(director: Lou Breslow; screenwriters: Jack Cluett/Larry Fine; cinematographer: Henry Freulich; editor: Robert Carlisle; cast: Curly Howard (Curly), Larry Fine (Larry), Moe Howard (Moe), Dorothy Granger (Girl), Al Hill (Killer Kilduff), Casey Columbo (Mr. McGurn ); Runtime: 17; MPAA Rating: NR; producer: Jules White; Columbia; 1934)
“It’s trademark Three Stooges’ slapstick, that should appeal to their fans.”

Reviewed by Dennis Schwartz

The Three Stooges’ second short for Columbia is directed by Lou Breslow (“Officer, Save My Child”/”Fancy Curves”/”Over the Fence”). Not too much is going on in this primitive physical comedy but a few pratfalls.

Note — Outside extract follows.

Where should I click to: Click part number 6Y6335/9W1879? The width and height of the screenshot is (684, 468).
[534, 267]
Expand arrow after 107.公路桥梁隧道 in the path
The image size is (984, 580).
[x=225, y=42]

Moe Howard is a down-on-his-luck fight manager, whose fighters keep losing. While Moe is eating in a restaurant with his boxing stable, Curly Howard is his waiter. Larry Fine is a violinist playing for some food. When he plays “Pop Goes the Weasel,” Curly gets agitated and goes into a fit. After dancing around and whooping it up, Curly knocks out everyone in the restaurant and gets hired by Moe as a boxer. For every fight Larry sits ringside and plays on his violin “Pop Goes the Weasel,” as Curly wins every fight as he goes ape when the tune is played. The climax has Curly fighting Killer Kilduff for the championship, as trouble ensues when Larry’s violin is accidentally busted when Curly falls on his lap. Larry then rushes out to the street and steals the mayor’s campaign truck blaring the magical tune from its speakers and gets to the arena in the nick of time so Curly can hear the tune to get off the mat to win the fight.

It’s trademark Three Stooges’ slapstick, that should appeal to their fans.